** THE INPUT follows **

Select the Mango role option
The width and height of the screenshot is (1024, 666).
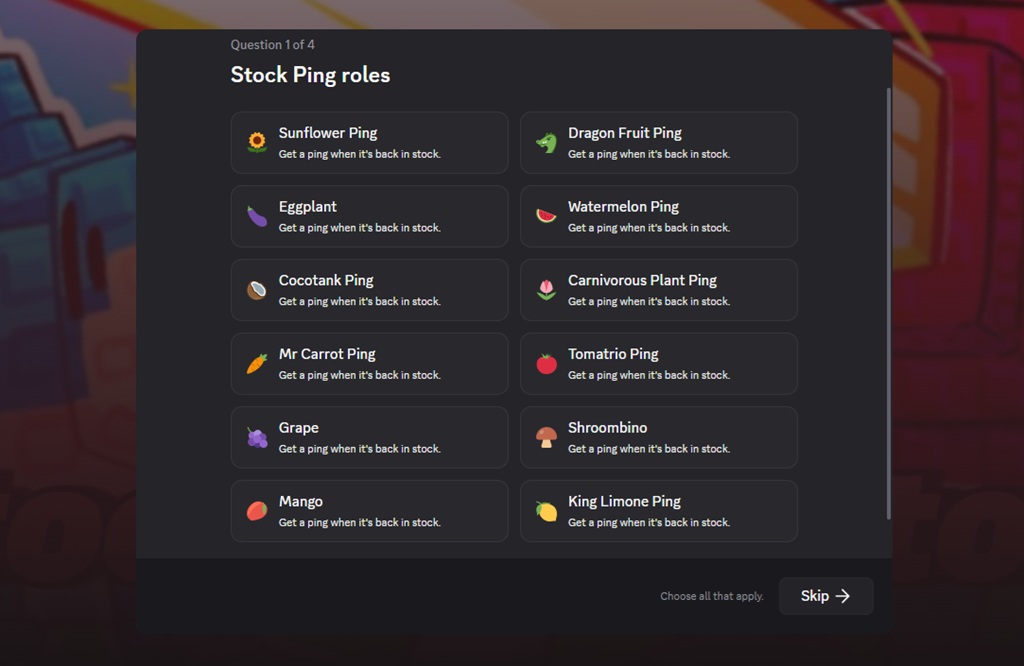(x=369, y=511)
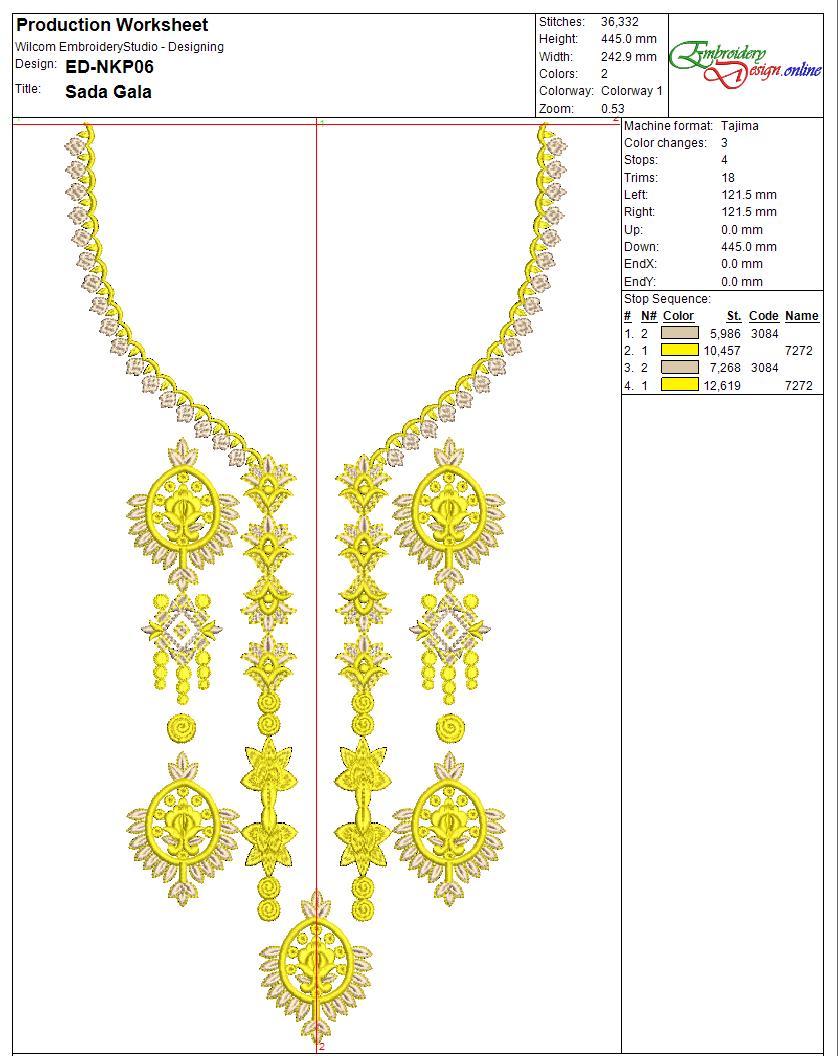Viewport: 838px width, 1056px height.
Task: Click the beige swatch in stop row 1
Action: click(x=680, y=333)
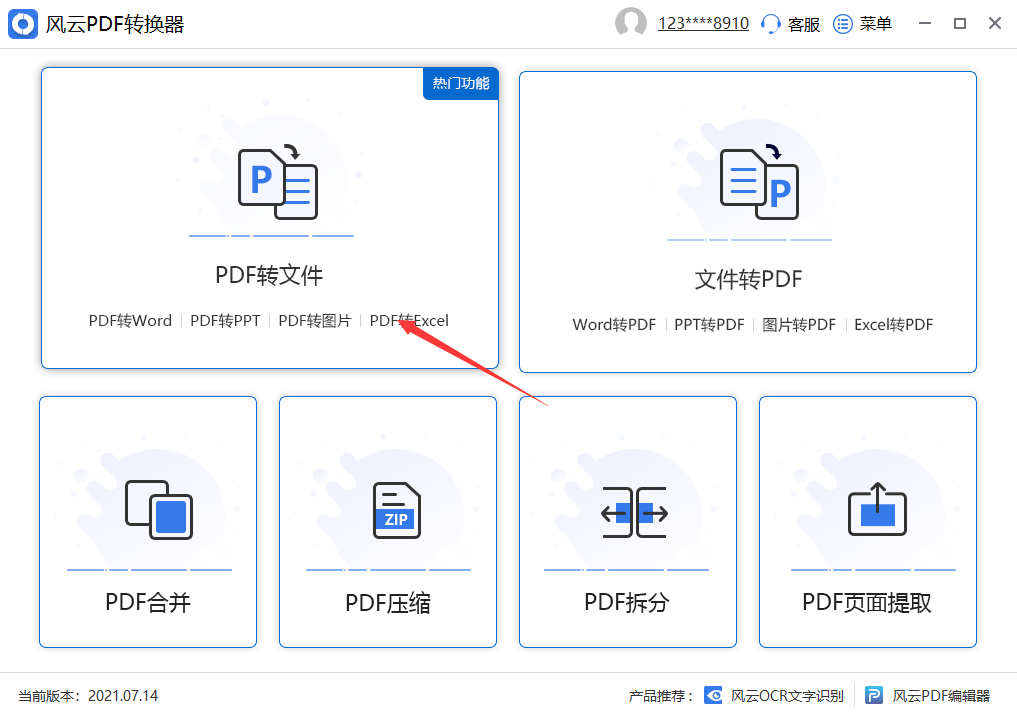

** End of THE INPUT **

PROMPT: Please output every entry above exactly, without the pictures.

RESPONSE FOR THIS EXERCISE:
Select the Mango role option
The width and height of the screenshot is (1024, 666).
(x=369, y=511)
Viewport: 838px width, 1056px height.
Task: Click the beige swatch in stop row 1
Action: click(x=680, y=333)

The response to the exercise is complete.